When making changes please run tests (and please add a test to `tests/python` in case there is new functionality):
```bash
python -m unittest discover --start-directory tests/python --pattern "bindings_test*.py"
```

### Other implementations
* Non-metric space library (nmslib) - main library(python, C++), supports exotic distances: https://github.com/nmslib/nmslib
* Faiss library by facebook, uses own HNSW implementation for coarse quantization (python, C++):
https://github.com/facebookresearch/faiss
* Code for the paper
["Revisiting the Inverted Indices for Billion-Scale Approximate Nearest Neighbors"](https://arxiv.org/abs/1802.02422)
(current state-of-the-art in compressed indexes, C++):
https://github.com/dbaranchuk/ivf-hnsw
* Amazon PECOS https://github.com/amzn/pecos
* TOROS N2 (python, C++): https://github.com/kakao/n2
* Online HNSW (C++): https://github.com/andrusha97/online-hnsw)
* Go implementation: https://github.com/Bithack/go-hnsw
* Python implementation (as a part of the clustering code by by Matteo Dell'Amico): https://github.com/matteodellamico/flexible-clustering
* Julia implmentation https://github.com/JuliaNeighbors/HNSW.jl
* Java implementation: https://github.com/jelmerk/hnswlib
* Java bindings using Java Native Access: https://github.com/stepstone-tech/hnswlib-jna
* .Net implementation: https://github.com/curiosity-ai/hnsw-sharp
* CUDA implementation: https://github.com/js1010/cuhnsw
* Rust implementation https://github.com/rust-cv/hnsw
* Rust implementation for memory and thread safety purposes and There is A Trait to enable the user to implement its own distances.
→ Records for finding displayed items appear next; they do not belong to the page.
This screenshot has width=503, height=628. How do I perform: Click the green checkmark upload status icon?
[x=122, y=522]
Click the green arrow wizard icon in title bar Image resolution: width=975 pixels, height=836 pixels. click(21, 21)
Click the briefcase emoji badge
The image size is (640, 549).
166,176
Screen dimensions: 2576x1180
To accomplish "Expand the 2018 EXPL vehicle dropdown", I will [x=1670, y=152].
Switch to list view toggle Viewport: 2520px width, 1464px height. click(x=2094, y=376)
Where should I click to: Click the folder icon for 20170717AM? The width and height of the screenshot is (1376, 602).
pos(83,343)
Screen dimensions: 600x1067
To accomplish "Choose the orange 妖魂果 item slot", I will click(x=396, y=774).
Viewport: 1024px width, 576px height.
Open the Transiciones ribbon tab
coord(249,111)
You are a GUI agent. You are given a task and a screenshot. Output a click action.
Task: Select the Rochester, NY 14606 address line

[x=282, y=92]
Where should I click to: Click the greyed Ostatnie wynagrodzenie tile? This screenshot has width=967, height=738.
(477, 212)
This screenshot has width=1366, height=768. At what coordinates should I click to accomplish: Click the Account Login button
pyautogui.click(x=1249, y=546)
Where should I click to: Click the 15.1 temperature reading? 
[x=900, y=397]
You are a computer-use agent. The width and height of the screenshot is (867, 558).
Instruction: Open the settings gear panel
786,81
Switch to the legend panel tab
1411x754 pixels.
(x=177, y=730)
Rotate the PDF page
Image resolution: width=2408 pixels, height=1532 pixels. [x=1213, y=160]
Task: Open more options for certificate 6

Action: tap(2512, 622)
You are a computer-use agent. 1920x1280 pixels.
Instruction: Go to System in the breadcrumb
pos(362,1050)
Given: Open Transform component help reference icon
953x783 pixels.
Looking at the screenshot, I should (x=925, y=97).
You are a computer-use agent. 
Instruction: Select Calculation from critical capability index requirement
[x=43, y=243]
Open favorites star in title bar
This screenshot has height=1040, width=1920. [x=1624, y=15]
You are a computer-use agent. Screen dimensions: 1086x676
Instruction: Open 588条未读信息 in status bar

It takes as data slices of types T satisfying T:Serialize+Clone+Send+Sync.: https://github.com/jean-pierreBoth/hnswlib-rs

### 200M SIFT test reproduction
To download and extract the bigann dataset (from root directory):
```bash
python tests/cpp/download_bigann.py
```
To compile:
```bash
mkdir build
cd build
cmake ..
make all
```

To run the test on 200M SIFT subset:
```bash
./main
```

The size of the BigANN subset (in millions) is controlled by the variable **subset_size_millions** hardcoded in **sift_1b.cpp**.

### Updates test
To generate testing data (from root directory):
```bash
cd tests/cpp
python update_gen_data.py
```
To compile (from root directory):
```bash
mkdir build
cd build
cmake ..
make
```
To run test **without** updates (from `build` directory)
```bash
./test_updates
```

To run test **with** updates (from `build` directory)
```bash
./test_updates update
```

### HNSW example demos

- Visual search engine for 1M amazon products (MXNet + HNSW): [website](https://thomasdelteil.github.io/VisualSearch_MXNet/), [code](https://github.com/ThomasDelteil/VisualSearch_MXNet), demo by [@ThomasDelteil](https://github.com/ThomasDelteil)

### References
HNSW paper:
```
@article{malkov2018efficient,
title={Efficient and robust approximate nearest neighbor search using hierarchical navigable small world graphs},
author={Malkov, Yu A and Yashunin, Dmitry A},
journal={IEEE transactions on pattern analysis and machine intelligence},
volume={42},
number={4},
pages={824--836},
year={2018},
publisher={IEEE}
}
```

The update algorithm supported in this repository is to be published in "Dynamic Updates For HNSW, Hierarchical Navigable Small World Graphs" US Patent 15/929,802 by Apoorv Sharma, Abhishek Tayal and Yury Malkov.